* Exercise *
Find every line in the items below that contains the string "size", with case counting, and copy each of those lines.

---------- Information shown ----------

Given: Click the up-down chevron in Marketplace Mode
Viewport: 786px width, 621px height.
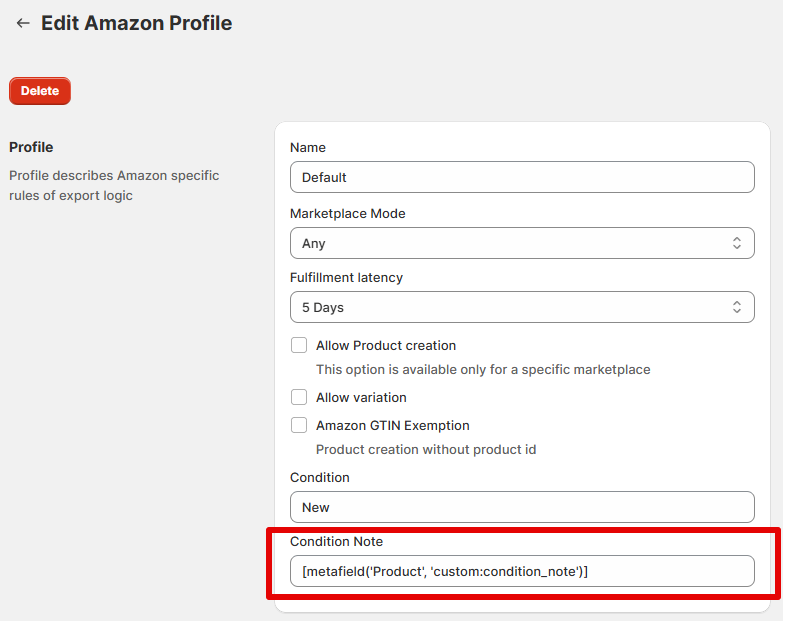Looking at the screenshot, I should click(737, 243).
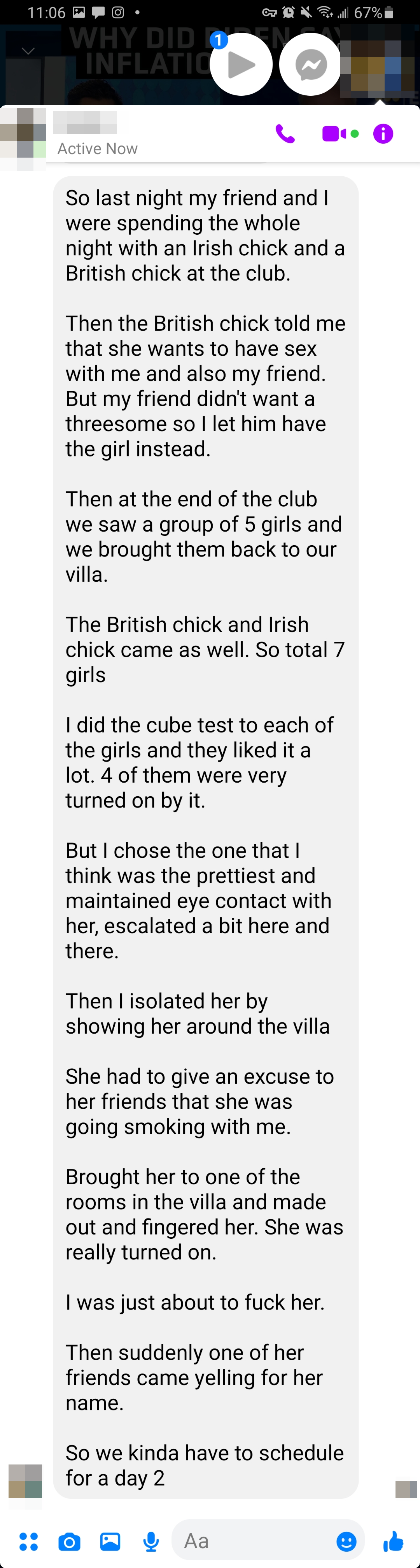Tap the read receipt avatar at the lower right
The image size is (420, 1568).
[x=406, y=1489]
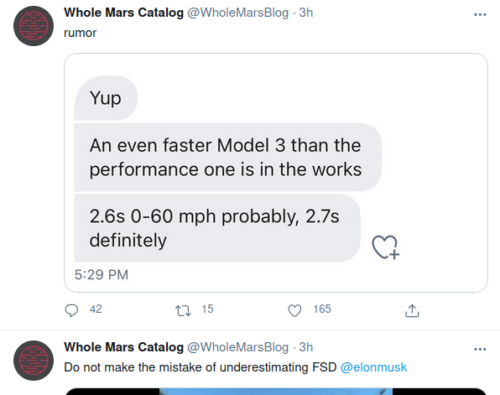Open the share icon on rumor tweet
500x395 pixels.
(412, 310)
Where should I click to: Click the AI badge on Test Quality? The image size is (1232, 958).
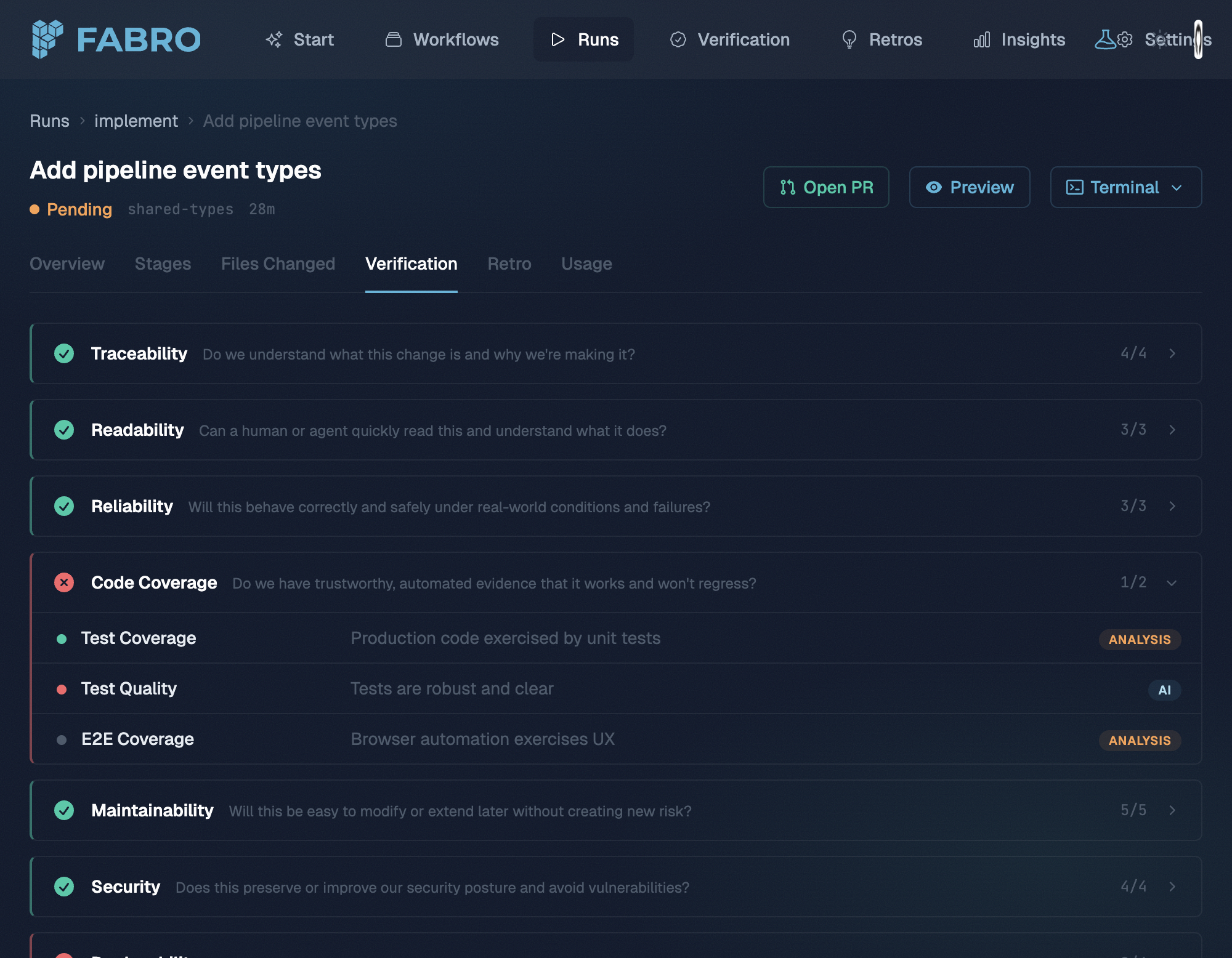(x=1164, y=690)
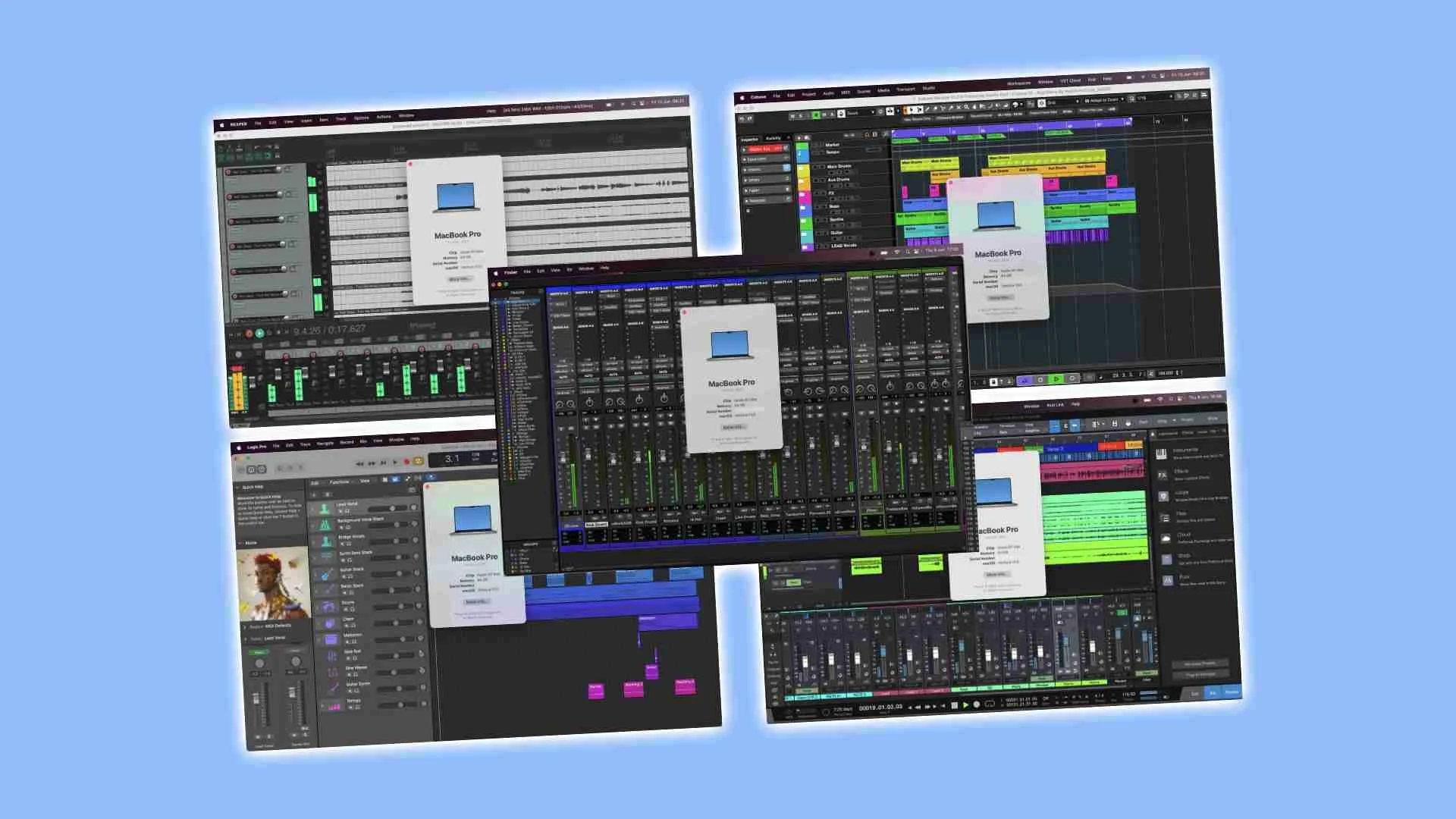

----------

* Output below *
The image size is (420, 1568).
Where should I click to: Click the AI badge on Test Quality? The image size is (1232, 958).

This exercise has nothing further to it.